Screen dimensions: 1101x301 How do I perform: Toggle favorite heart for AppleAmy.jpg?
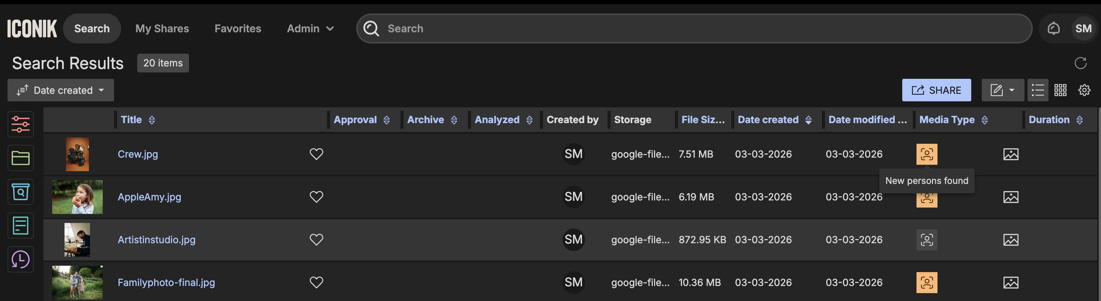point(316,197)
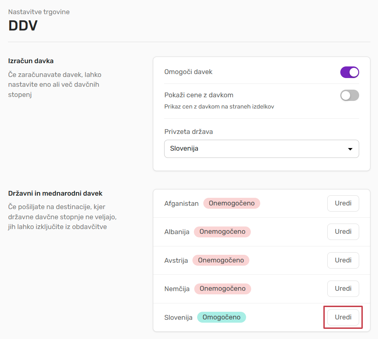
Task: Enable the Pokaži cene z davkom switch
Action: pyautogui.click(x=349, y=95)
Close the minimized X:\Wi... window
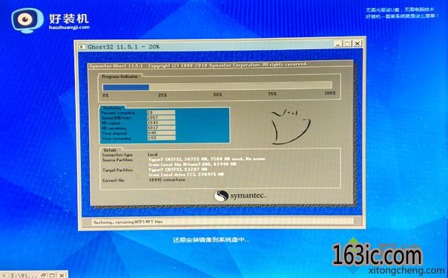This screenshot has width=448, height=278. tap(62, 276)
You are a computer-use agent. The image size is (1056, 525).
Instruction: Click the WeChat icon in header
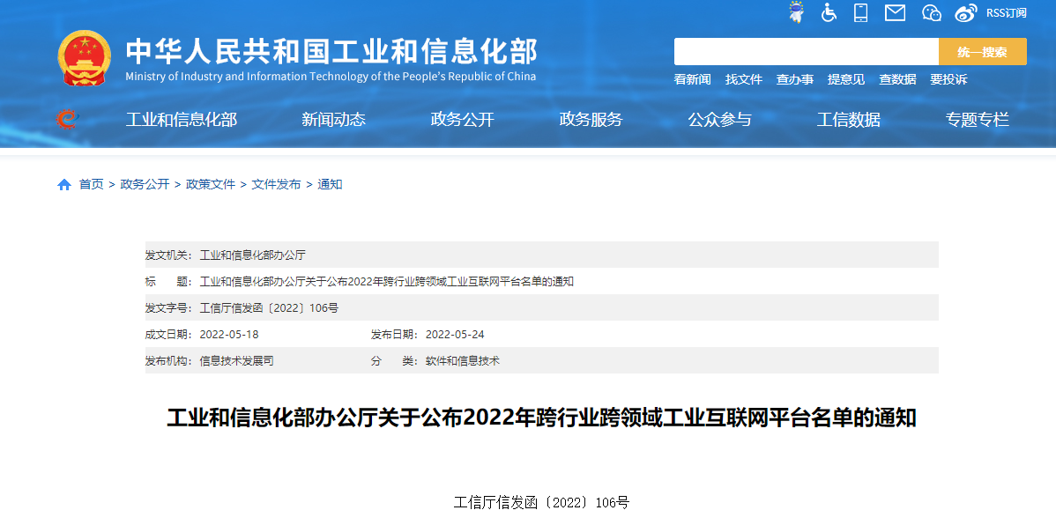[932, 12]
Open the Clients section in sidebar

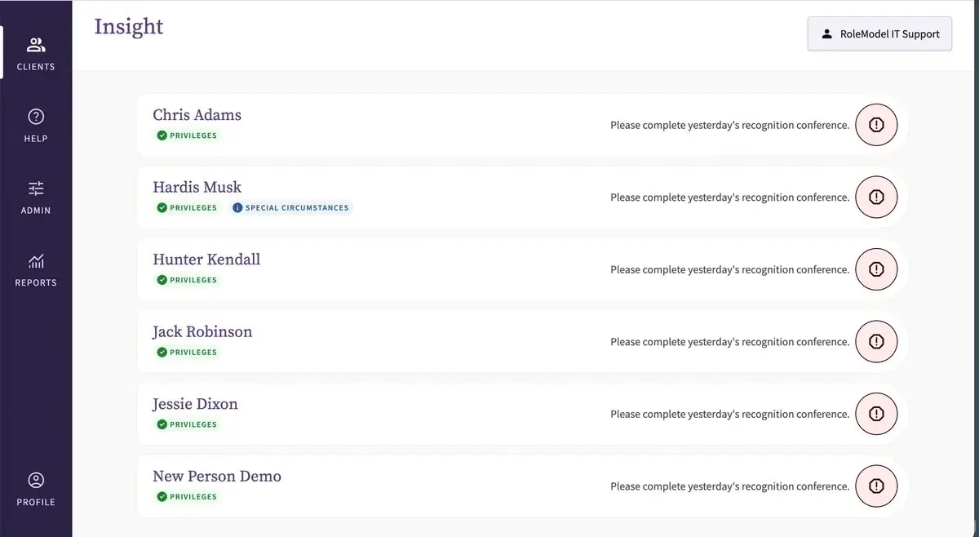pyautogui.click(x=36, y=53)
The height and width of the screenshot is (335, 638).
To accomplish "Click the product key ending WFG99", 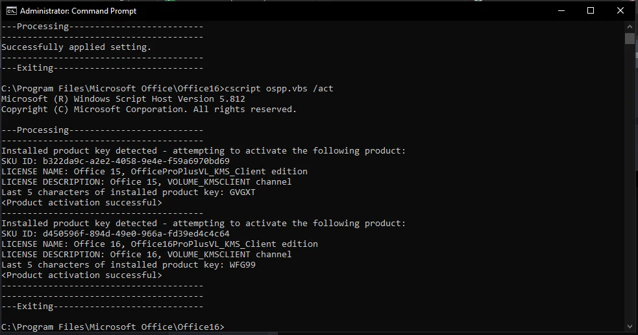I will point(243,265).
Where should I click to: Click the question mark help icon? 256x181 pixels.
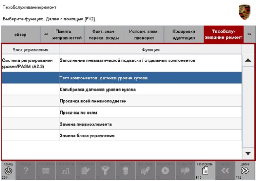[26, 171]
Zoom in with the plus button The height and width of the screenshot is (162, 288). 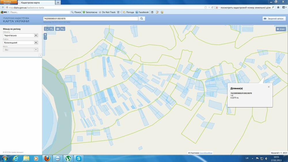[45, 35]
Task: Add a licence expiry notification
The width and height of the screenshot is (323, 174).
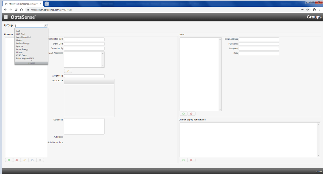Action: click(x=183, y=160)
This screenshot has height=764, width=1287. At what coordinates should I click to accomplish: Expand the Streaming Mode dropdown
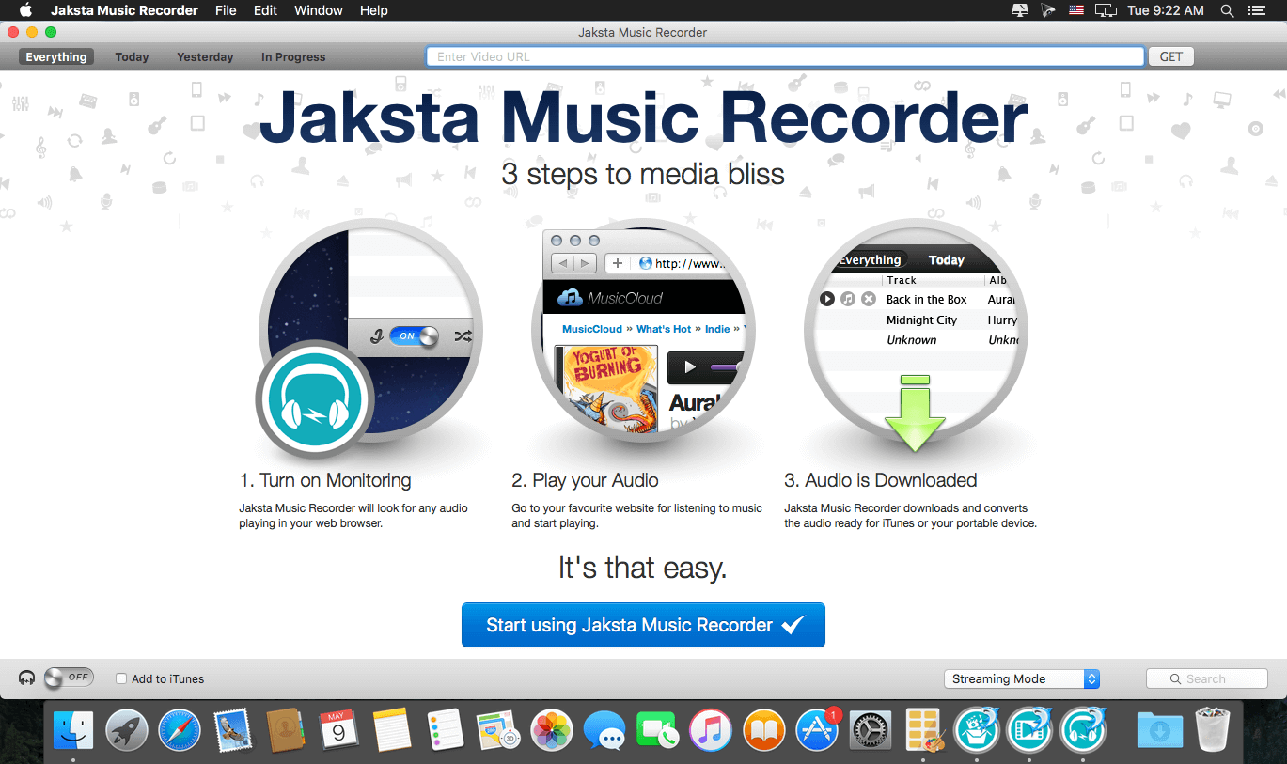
==========
— Work required —
Your answer should consist solely of the lines from the one holding "Task: Add a licence expiry notification" through the end of the listing, reproduced exactly and without pictures.

— Exercise answer —
Task: Add a licence expiry notification
The width and height of the screenshot is (323, 174).
Action: click(x=183, y=160)
This screenshot has height=764, width=1287. At what coordinates should I click to accomplish: Expand the Streaming Mode dropdown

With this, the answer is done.